▶ DESCRIPTION OF THE TASK
Every line below between the one holding "How do I perform: Enable" and the one holding "Given: Click the plus", inclusive, should be copied exactly, and no other line.

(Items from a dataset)
#####

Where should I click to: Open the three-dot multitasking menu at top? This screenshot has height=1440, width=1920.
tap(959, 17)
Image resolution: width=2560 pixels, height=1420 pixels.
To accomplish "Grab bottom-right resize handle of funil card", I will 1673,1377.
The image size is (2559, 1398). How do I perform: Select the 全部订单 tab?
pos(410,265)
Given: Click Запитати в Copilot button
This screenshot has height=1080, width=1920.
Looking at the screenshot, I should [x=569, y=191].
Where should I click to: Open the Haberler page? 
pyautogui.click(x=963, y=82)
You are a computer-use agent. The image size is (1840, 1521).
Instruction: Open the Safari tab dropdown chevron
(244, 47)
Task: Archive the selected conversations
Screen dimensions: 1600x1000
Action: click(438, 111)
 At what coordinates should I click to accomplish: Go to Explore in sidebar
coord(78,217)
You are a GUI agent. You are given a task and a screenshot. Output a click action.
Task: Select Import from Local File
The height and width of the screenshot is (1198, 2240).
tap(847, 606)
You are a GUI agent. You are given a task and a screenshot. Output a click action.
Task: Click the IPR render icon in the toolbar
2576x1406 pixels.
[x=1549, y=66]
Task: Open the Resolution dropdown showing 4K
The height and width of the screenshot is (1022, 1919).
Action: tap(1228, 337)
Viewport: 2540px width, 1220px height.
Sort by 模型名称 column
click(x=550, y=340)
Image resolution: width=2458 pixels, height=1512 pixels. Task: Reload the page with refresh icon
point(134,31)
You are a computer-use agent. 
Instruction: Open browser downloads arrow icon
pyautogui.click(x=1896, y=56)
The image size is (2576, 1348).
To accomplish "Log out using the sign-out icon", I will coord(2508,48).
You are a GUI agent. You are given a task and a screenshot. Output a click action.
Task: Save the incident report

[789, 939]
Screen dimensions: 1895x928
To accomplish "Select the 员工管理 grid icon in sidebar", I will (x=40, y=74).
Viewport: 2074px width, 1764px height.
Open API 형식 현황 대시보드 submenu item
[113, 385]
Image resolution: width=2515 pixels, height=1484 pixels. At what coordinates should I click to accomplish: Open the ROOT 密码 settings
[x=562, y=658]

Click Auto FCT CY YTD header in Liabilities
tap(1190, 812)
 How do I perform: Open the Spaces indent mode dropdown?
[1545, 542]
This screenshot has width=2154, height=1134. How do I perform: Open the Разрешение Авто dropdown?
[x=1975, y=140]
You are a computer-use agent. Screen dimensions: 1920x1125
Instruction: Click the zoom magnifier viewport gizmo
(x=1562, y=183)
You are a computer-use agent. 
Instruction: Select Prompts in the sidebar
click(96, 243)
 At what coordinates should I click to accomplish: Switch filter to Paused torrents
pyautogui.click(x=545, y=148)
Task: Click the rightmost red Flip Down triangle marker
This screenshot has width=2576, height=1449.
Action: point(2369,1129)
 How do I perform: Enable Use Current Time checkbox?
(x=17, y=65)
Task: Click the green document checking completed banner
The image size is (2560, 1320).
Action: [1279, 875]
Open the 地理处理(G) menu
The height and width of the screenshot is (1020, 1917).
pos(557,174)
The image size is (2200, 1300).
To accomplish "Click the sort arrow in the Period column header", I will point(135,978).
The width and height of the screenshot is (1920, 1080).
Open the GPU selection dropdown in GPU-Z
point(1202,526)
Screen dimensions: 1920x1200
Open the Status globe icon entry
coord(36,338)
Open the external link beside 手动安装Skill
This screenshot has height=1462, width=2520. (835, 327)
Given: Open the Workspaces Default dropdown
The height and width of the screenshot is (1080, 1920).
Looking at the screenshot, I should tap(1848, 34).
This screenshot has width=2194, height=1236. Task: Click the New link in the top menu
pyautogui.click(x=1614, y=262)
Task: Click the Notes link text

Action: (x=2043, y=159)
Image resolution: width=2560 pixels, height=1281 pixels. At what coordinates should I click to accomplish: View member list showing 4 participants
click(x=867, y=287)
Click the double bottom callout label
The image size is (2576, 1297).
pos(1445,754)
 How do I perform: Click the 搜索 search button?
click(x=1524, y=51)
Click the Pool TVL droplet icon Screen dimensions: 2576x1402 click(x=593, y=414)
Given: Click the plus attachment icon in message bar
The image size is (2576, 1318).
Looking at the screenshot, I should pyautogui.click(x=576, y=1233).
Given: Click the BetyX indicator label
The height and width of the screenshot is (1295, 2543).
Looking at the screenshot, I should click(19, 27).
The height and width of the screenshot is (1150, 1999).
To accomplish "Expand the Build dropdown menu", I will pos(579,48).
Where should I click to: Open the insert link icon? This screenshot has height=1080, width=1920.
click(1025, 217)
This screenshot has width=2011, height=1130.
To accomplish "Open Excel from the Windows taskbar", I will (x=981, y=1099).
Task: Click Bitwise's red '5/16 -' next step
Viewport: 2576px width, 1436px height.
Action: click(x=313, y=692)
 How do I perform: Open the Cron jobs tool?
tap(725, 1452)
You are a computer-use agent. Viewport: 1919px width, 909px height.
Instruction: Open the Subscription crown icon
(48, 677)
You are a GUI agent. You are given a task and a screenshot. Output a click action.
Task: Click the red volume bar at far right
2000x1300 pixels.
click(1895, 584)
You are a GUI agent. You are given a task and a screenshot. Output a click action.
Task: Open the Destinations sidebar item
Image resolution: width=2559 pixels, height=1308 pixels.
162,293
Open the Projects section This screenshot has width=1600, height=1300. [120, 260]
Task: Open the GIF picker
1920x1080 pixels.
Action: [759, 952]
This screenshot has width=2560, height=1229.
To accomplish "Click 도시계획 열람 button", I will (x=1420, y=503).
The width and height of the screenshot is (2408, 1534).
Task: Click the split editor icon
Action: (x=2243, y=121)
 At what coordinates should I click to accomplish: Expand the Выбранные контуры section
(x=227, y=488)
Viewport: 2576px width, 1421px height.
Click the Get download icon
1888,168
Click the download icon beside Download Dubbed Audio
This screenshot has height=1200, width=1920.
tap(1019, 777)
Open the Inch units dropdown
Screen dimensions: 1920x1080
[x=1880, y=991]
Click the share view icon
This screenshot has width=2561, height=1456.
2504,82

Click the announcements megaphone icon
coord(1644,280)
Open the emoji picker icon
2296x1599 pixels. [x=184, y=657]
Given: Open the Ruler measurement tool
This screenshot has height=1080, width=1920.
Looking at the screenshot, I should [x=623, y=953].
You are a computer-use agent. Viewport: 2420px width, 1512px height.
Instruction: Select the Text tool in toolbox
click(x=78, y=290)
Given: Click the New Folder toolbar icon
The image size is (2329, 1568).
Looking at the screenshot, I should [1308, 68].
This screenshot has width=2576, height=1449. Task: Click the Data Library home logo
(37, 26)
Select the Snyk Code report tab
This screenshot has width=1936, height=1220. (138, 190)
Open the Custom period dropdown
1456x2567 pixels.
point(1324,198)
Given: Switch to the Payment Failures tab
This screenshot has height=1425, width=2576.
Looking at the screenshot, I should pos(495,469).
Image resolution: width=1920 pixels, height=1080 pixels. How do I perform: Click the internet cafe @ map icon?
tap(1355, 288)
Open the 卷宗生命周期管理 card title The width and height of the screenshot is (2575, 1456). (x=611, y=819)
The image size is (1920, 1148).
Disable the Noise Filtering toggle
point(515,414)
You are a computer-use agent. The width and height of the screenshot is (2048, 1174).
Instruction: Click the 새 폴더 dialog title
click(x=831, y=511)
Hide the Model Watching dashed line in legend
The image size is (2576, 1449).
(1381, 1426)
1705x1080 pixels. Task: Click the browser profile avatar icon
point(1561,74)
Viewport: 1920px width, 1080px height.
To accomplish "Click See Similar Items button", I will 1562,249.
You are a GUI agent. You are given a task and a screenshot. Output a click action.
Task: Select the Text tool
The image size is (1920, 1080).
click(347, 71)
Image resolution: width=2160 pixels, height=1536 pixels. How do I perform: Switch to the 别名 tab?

#####

▶ RESULT
 How do I perform: Enable Use Current Time checkbox?
(x=17, y=65)
Task: Click the green document checking completed banner
The image size is (2560, 1320).
Action: [1279, 875]
Open the 地理处理(G) menu
The height and width of the screenshot is (1020, 1917).
pos(557,174)
The image size is (2200, 1300).
To accomplish "Click the sort arrow in the Period column header", I will point(135,978).
The width and height of the screenshot is (1920, 1080).
Open the GPU selection dropdown in GPU-Z
point(1202,526)
Screen dimensions: 1920x1200
Open the Status globe icon entry
coord(36,338)
Open the external link beside 手动安装Skill
This screenshot has height=1462, width=2520. (835, 327)
Given: Open the Workspaces Default dropdown
The height and width of the screenshot is (1080, 1920).
Looking at the screenshot, I should tap(1848, 34).
This screenshot has width=2194, height=1236. Task: Click the New link in the top menu
pyautogui.click(x=1614, y=262)
Task: Click the Notes link text

Action: (x=2043, y=159)
Image resolution: width=2560 pixels, height=1281 pixels. At what coordinates should I click to accomplish: View member list showing 4 participants
click(x=867, y=287)
Click the double bottom callout label
The image size is (2576, 1297).
pos(1445,754)
 How do I perform: Click the 搜索 search button?
click(x=1524, y=51)
Click the Pool TVL droplet icon Screen dimensions: 2576x1402 click(x=593, y=414)
Given: Click the plus attachment icon in message bar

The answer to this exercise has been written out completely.